Evidently, ours was not the only game called on account of rain tonight. Like Danielle and many of the moms who commented on Margaret's post, I, too, love baseball season. I loved going to the games when my dad and my "uncle" (close family friend) coached my "cousin." I loved going to see the (always losing) Cleveland Indians play at home, the dozen or so times I was able to go growing up. I loved going to see the minor league team, the Richmond Braves, play when we lived there. I love having a game on during the weekends and watching a few innings of whoever play whomever.
And if I didn't have laundry to fold, dinner to stir up, diapers to change, and a myriad of other tasks that seem so important, I would love to spend an hour playing catch or a family pick-up game. It was I, after all, who spent an afternoon with Fritz when he was only about 3 and had him throw the ball left-handed, then throw the ball right-handed, then bat left-handed, then bat right-handed, over and over again, until I rightfully concluded that he did indeed favor a righty throw and a lefty bat-stance. And what's really odd about that is that there is another kid on his team this year who is the same way.
I am very thankful that this year the boys can be on the same team. Two games and one practice a week times one team is quite enough. Last year I ran the boys to separate games and practices (although Billy did soccer instead). Next year, Billy will probably stick with baseball (he can play soccer in the fall), and we'll be back to running to two different games and practices. Katie has mentioned T-ball...if I can just hold her off one more season, then Billy will go back and forth between Fritz's and Katie's teams and I'll only have to juggle two teams, not three.
Despite how much I love baseball, the 6 to 8 weeks of the season are pretty hectic. I plan simple dinners on game nights: pizza, tacos, pasta. I do as much prep and cleaning in the afternoon as possible. I serve out of Tupperware containers to make clean up easier. I try to assemble shoes and water bottles and snacks well in advance of departure time. I try to keep the baseball gear and the diaper bag in the car at all times. And frequently, when the day is over, my children go to bed a bit dirty.
When today's forecast called for thunderstorms, I skeptically looked at the sunny sky and put the ingredients for pizza dough in the bread machine. But by the time I was confirming who wanted what toppings, I wondered if putting the pies in the oven this early was necessary. And by the time we sat down to eat, I was certain we would be losing our power due to the wind and rain (we didn't).
With dinner eaten by 530 and nowhere to go and nothing to do, I seized the opportunity for everyone to have a proper scrub down including hair washings. I realize that that statement sounds absurd to anyone who has only one or two children, but I'm certain there are more than a few baseball moms who have placed their half-naked toddlers on the sink counter and washed them up "good enough." I hear my own mother's words coming from my mouth as I call "Feet, face, and hands!" to those old enough to wash themselves up. There are weeks I feel I'm Aunt Polly, and I'm herding a bunch of Tom Sawyers into the washroom on Saturday nights to make 'em decent before church the following morning.

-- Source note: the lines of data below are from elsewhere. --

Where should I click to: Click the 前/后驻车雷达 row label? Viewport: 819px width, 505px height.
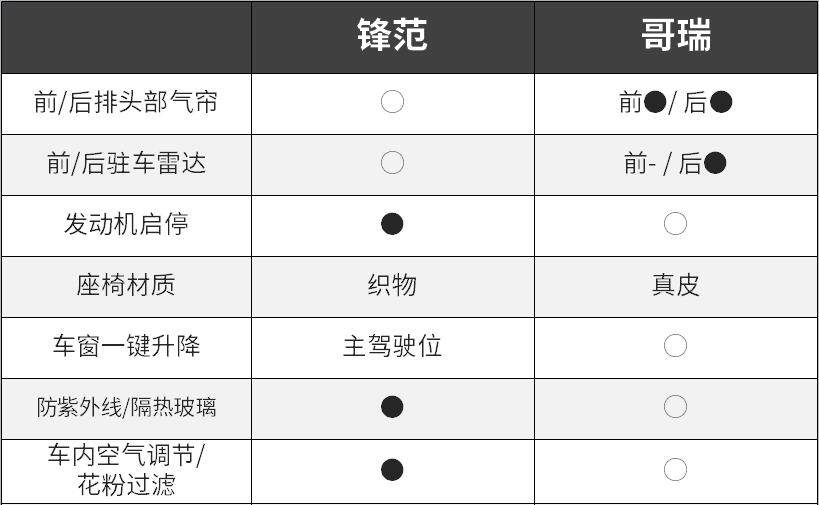coord(126,163)
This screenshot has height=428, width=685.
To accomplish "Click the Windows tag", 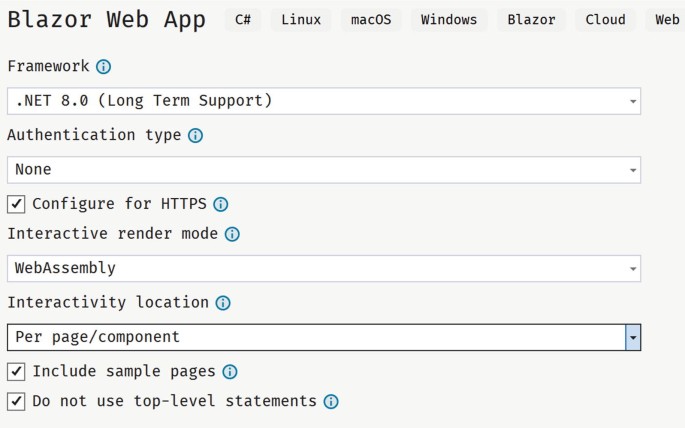I will (449, 20).
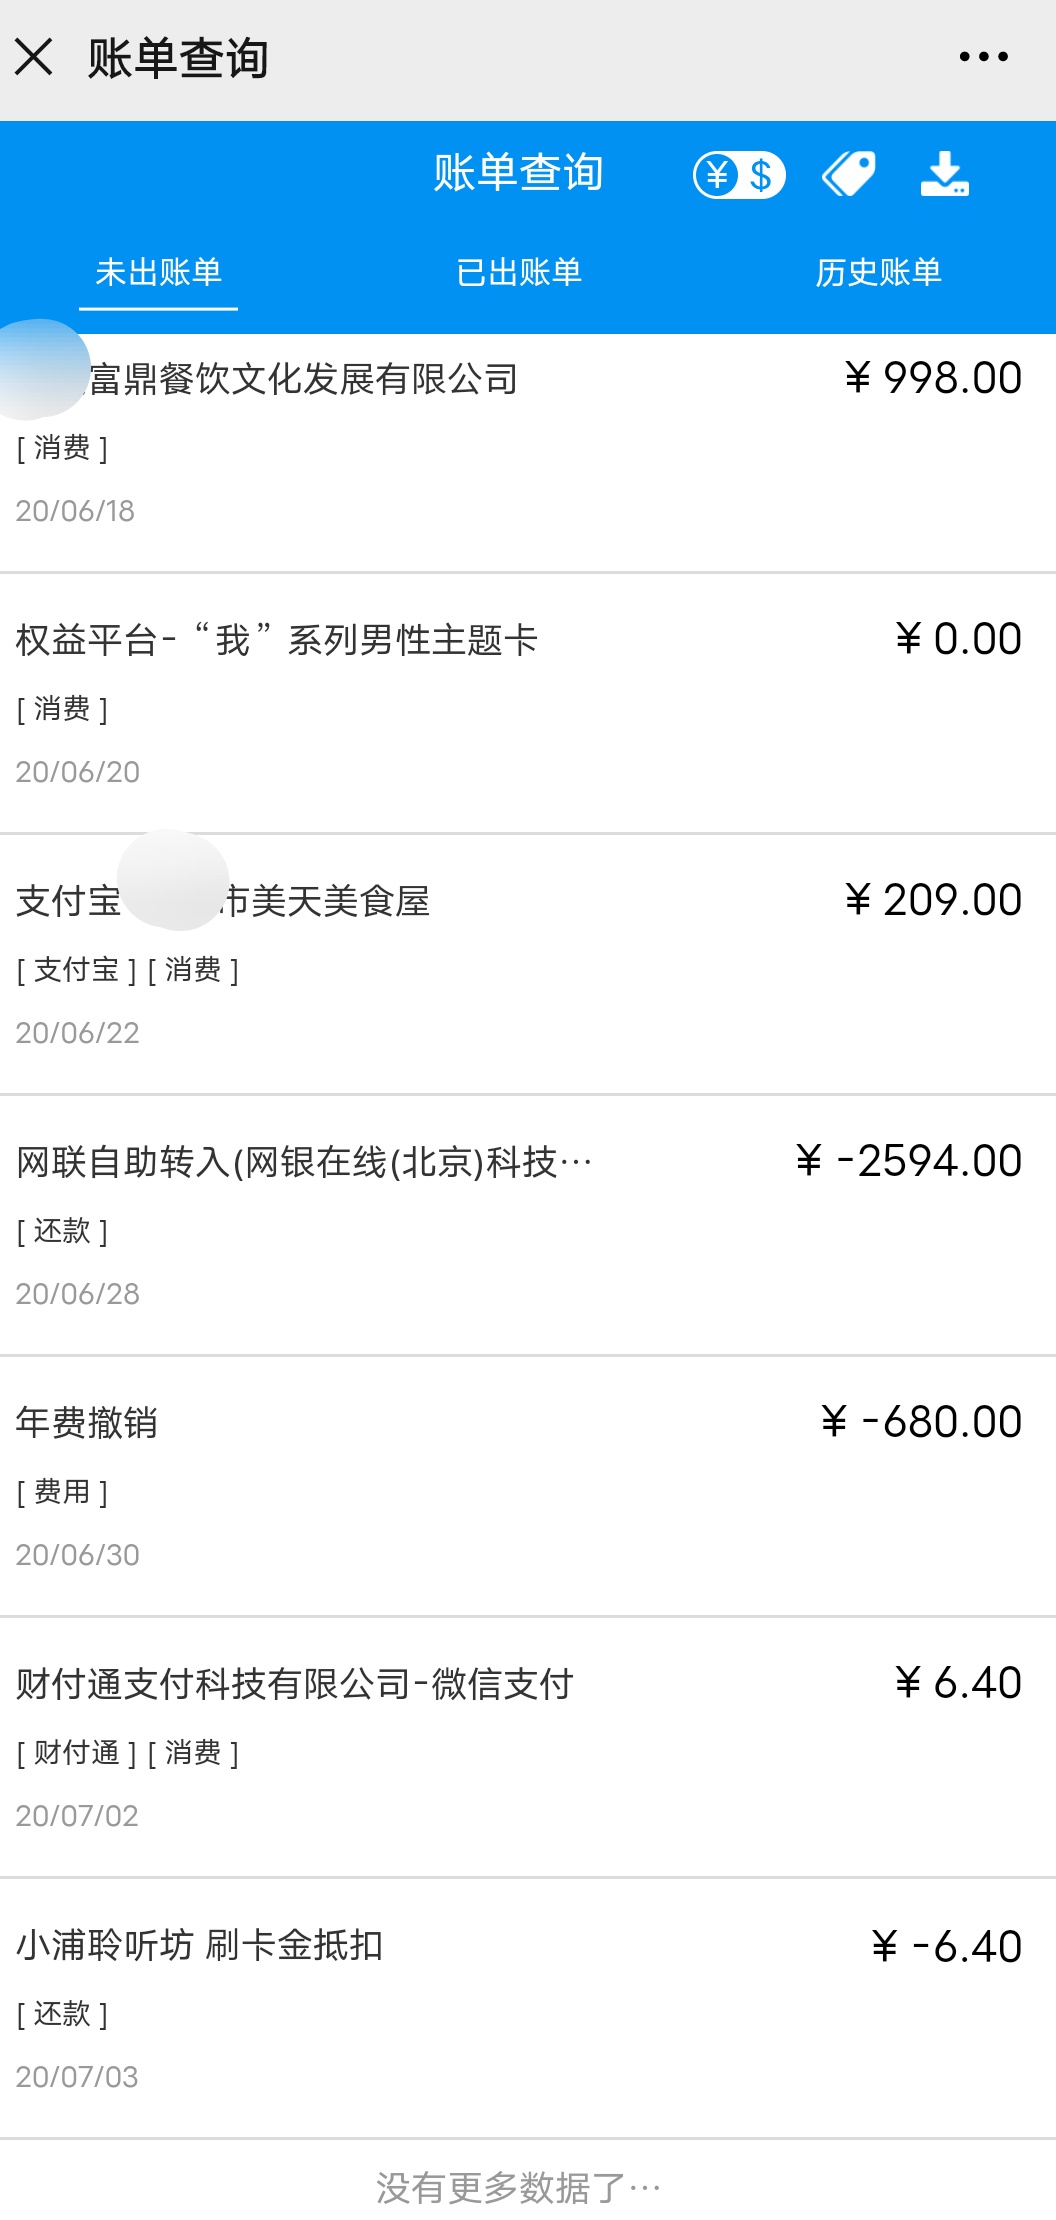This screenshot has height=2220, width=1056.
Task: Open the 富鼎餐饮文化发展有限公司 transaction
Action: pos(528,452)
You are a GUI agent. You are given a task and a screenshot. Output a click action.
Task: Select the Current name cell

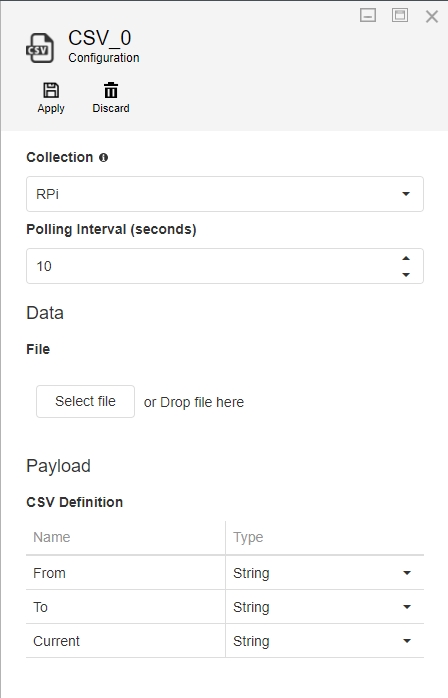(x=126, y=641)
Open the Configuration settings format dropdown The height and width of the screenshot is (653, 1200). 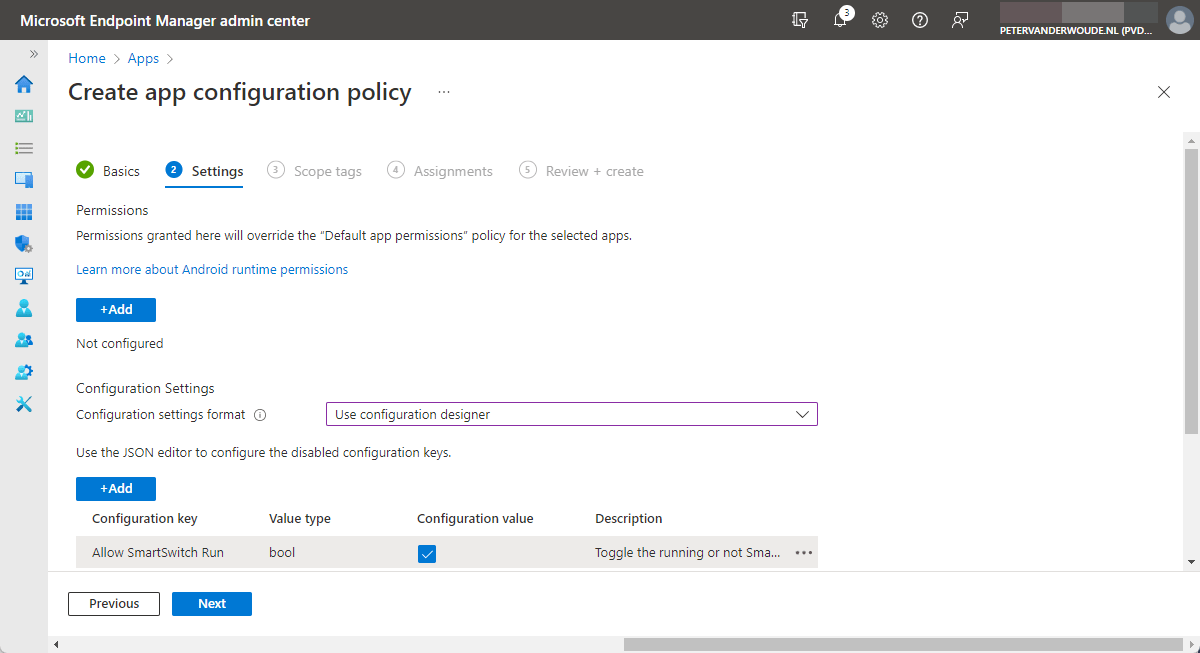coord(571,413)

As an incentive for a quick house-tidy, I promised everyone we could cut into Fritz's ice-cream birthday cake a day early (more on that tomorrow). And with everyone clean, in their pajamas, and satiated with ice cream, we dove into a competitive game of Blokus (a game I highly recommend for whole families to enjoy together from ages 5 and up). Then the kids played Sorry! while I brushed and braided the girls' clean hair.
It was a peaceful, relaxing and unexpected end to what would normally have been just another crazy day. And even though at least two of them are still awake an hour after goodnight kisses, I've been able to type up this post undisturbed and will myself now go up to rest my weary head.